If you are unfamiliar with how Customer Decision Hub (CDH) utilizes aggregates, let us provide a brief explanation. The Next Best Action (NBA) Designer Strategy framework, which ships with CDH out of the box, relies on a concept called Summaries to determine whether a given customer can receive a piece of content.
For example, if a customer was shown a Credit Card offer twice in the past month, an IH Summary that counts the number of times the offer was shown to the customer in the past 30 days, is kept up to date by CDH. If, for example, you wished to change your marketing strategy to count the number of times this offer was shown in the last 35 days instead of the past 30 days, you would modify the Summary (which is an advanced configuration of CDH that is not recommended – but it is possible). As soon as you save this modification, CDH will realize that it needs to recalculate the summary by re-reading IH from the past 35 days to re-initialize the Summary’s current value.
This advisory is informing you that if you make such a change (or press button causing a Summary to be recalculated for any reason listed below), the Summary could take a day or longer to recalculate. During that time, the Summary’s value will be indeterminate, and this can lead to incorrect decision making. We are taking the proactive initiative to notify our clients about this to prevent decision making surprises.
Which actions will cause recalculation of all aggregates?
Changing existing materialized IH Summary Data Set. This will apply both to editing IH Summary Data Sets in Dev Studio and IH Summaries in CDH (using Customer Profile Designer – this generates IH Summary Data Sets). These changes include:
- Adding or removing aggregates from existing IH Summary Data Sets
- Updating aggregates in Summary Data Sets. This includes:
- Update of the aggregate filter
- Changing window size for aggregate
- Changing aggregate type
- Changing output or input property of aggregate
- Changing the list of additional keys
- Changing global filter on Summary Data Set
- Creating new IH Summary in CDH of IH Summary Data Set in Designer Studio
- Clicking “Recreate aggregates” under view Decisioning Data Sources, Interaction history summaries in Designer Studio
- Manually Stopping/Resuming "Aggregates_Interaction History” or “BF_Interaction History” run in Designer Studio
For further information about Interaction History Summaries and its change management, please visit: Change management in interaction history summaries
What happens if any of the actions above are performed?
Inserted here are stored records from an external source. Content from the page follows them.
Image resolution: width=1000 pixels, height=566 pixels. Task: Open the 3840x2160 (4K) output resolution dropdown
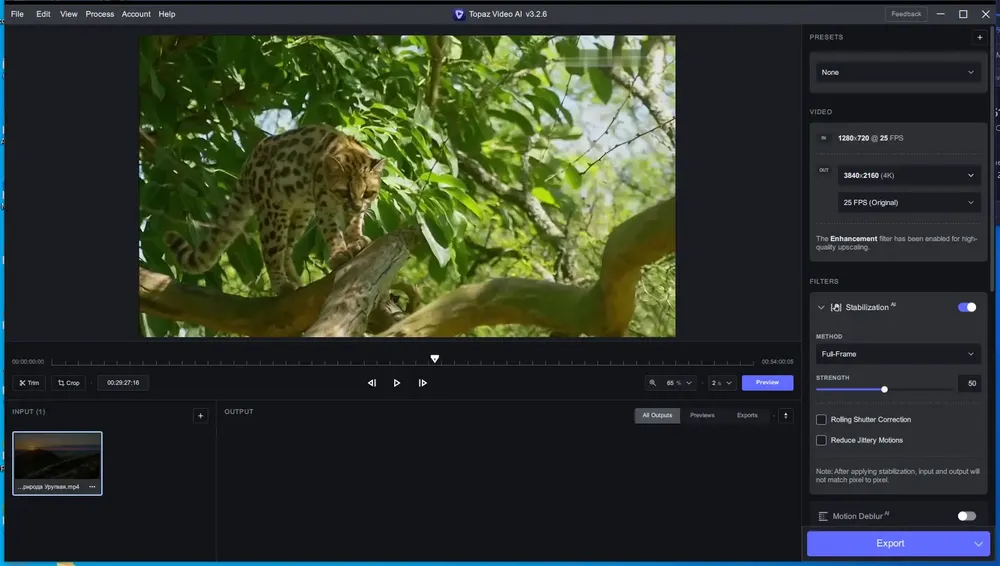click(909, 175)
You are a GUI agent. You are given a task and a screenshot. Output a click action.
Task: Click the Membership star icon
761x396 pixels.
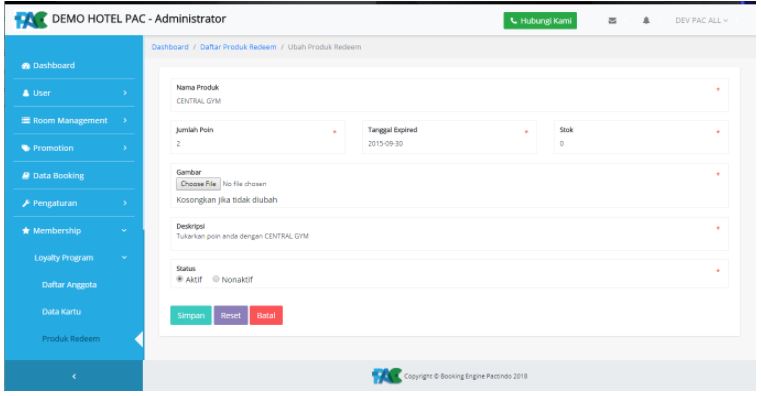tap(26, 231)
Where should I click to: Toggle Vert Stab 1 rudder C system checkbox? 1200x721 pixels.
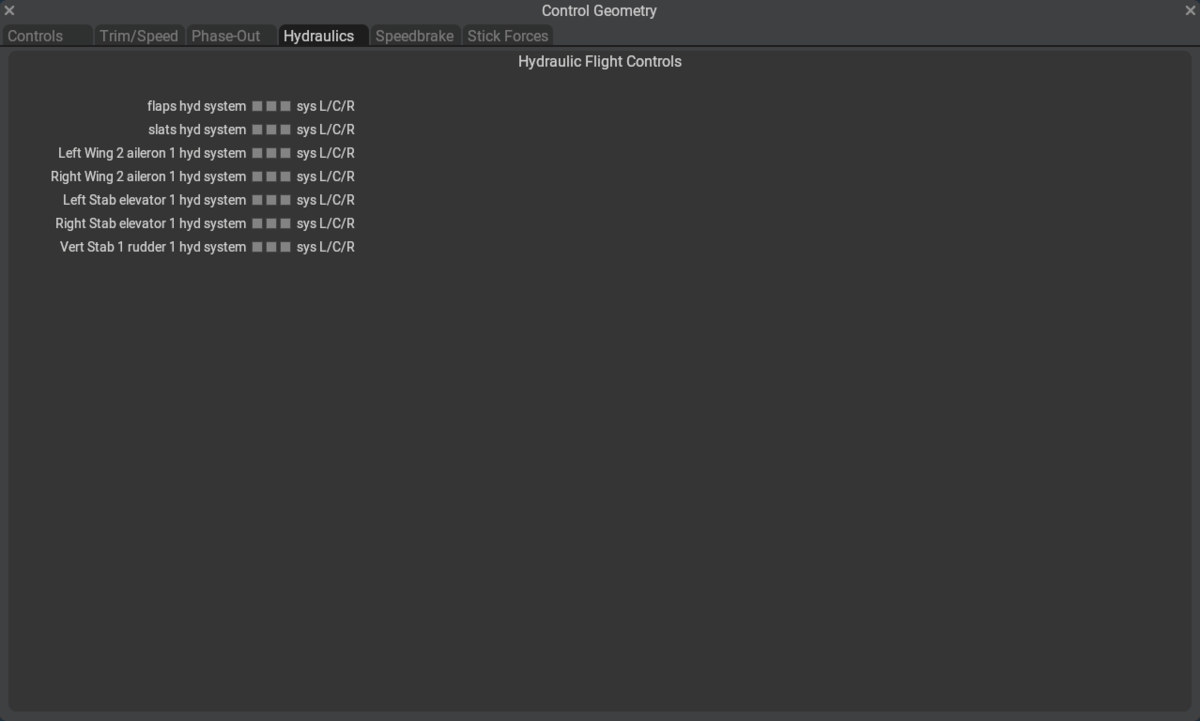tap(271, 247)
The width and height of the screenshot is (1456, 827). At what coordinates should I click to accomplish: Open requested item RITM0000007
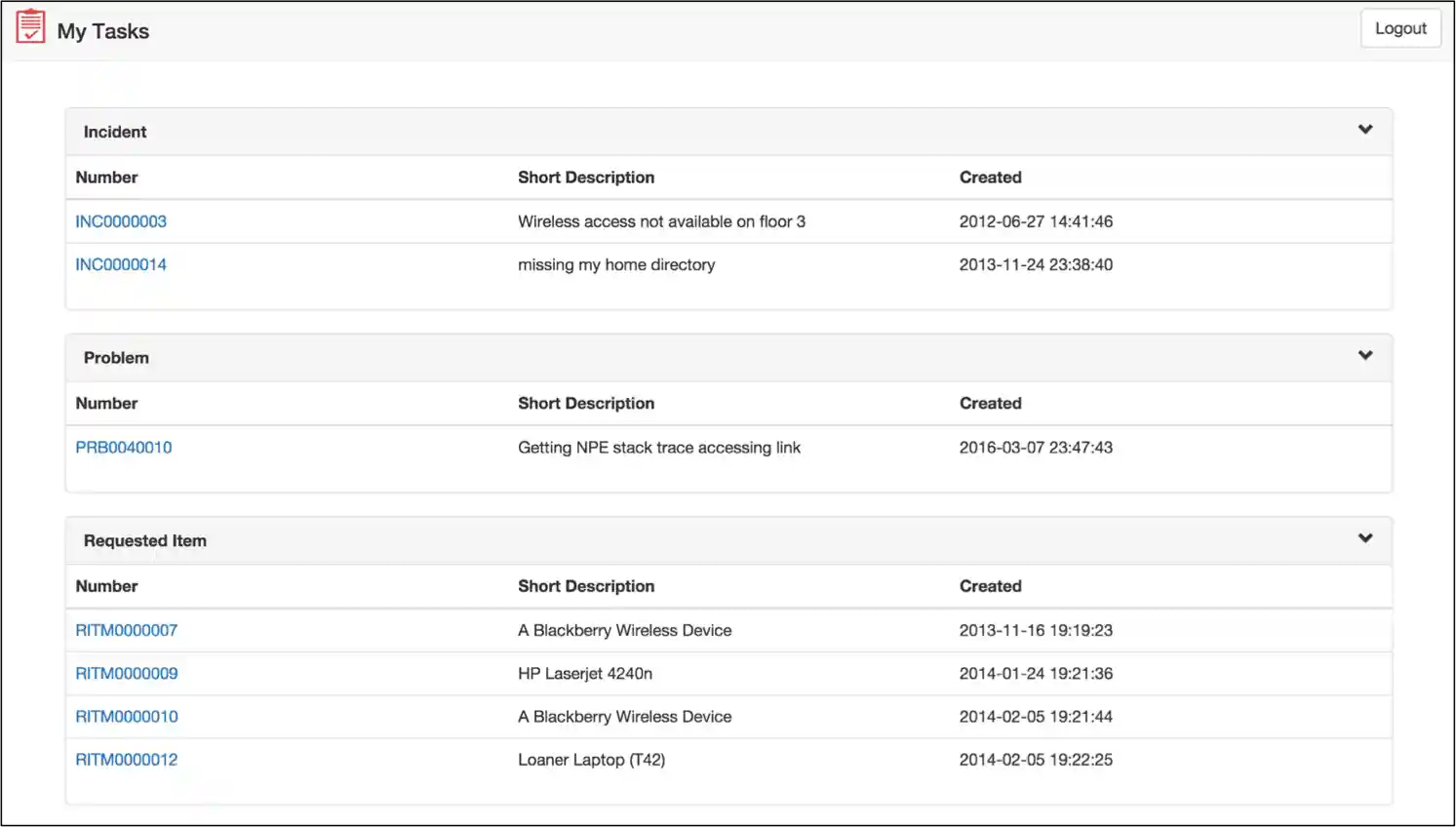pyautogui.click(x=127, y=630)
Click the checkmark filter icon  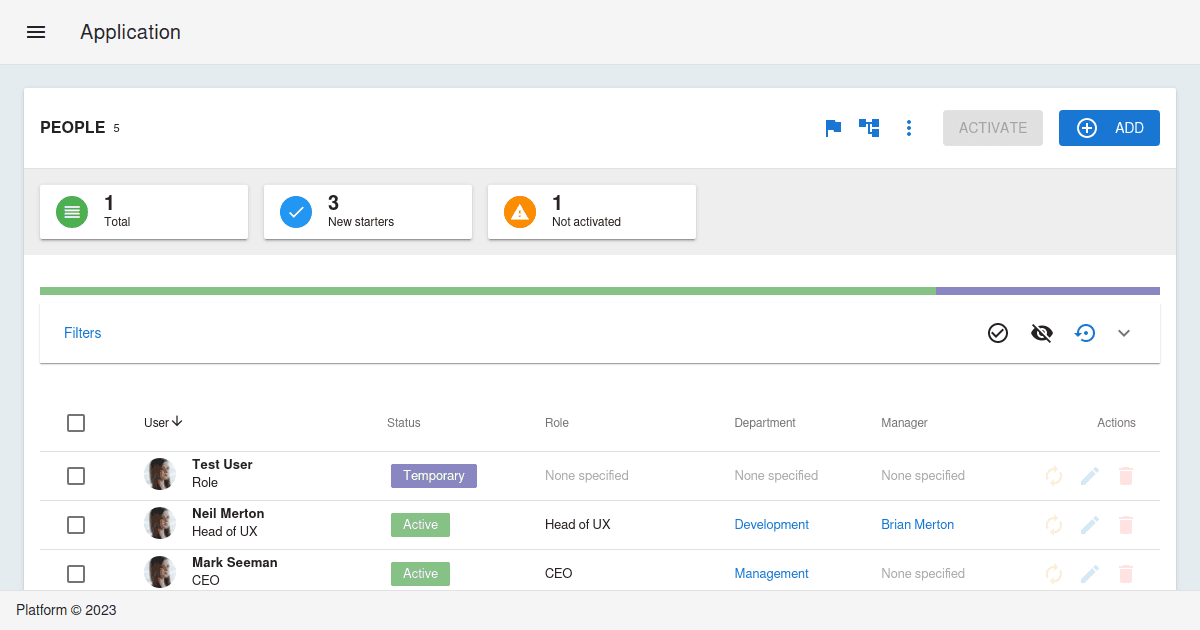click(997, 333)
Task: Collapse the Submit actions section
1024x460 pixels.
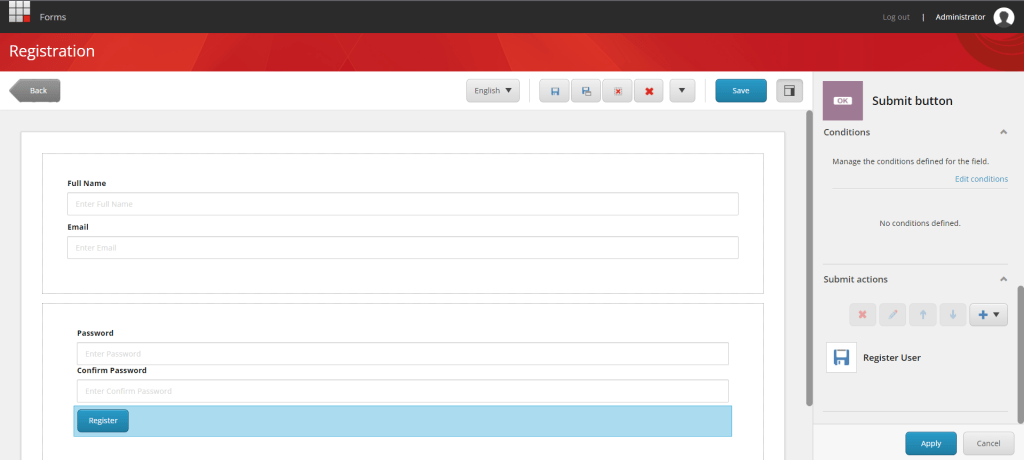Action: point(1002,279)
- Data aggregated within the Summary Data Sets will be lost.
- For Summary Data Sets based on sources other than IH, all aggregates within Summary Data Sets will be calculated from the moment of the deployment of changes.
- For Summary Data Sets based on IH (pxResponsesStream), all aggregates within the Summary Data Sets will be recalculated from IH records exported to File Repository. During that process, all other Summary Data Sets based on IH will not be aggregated which means their aggregates will be not up to date. It will impact other components (example: contact policies, custom Strategies which use IH Summary Data Sets)
How long will Replay of IH take?
This depends on the amount of data, number of Summary Data Sets which must be recalculated and window size in these Summary Data Sets. In case there are more than 100 million interactions to replay it may take more than 24h for one dataset.
To understand the number of interactions backfill will process, you can log into PDC telemetry service. Check Usage Metrics -> CDH And Decisioning, go to the tab "Other key metrics" and check the numbers of capture Response.
If you are storing in, IH records, other than interaction responses, as for example, the offers sent, to get a more accurate number you can run GetStatistcs on pyIHSummary Data Set, and have an estimate based on the total processed records and the date when the first record was processed.
We advise you to deploy IH Summary related changes at the beginning of a weekend.
Pega’s steps to resolve this issue:
- We took immediate actions to improve awareness of the issue, through a client advisory and updating Pega documentation stating the issue more explicitly.
- We will deliver changes in next version, 24.2, to increase default number of partitions to improve performance of the Backfill process.
- We will improve awareness both in platform and in CDH to warn the user about the backfill process being triggered, changes also expected in 24.2
- We will prevent users from manually starting and stopping pre aggregation and backfill.
- We are planning mid-term changes to improve process performance and Summaries change management to reduce the number of times the Backfill process needs to be performed.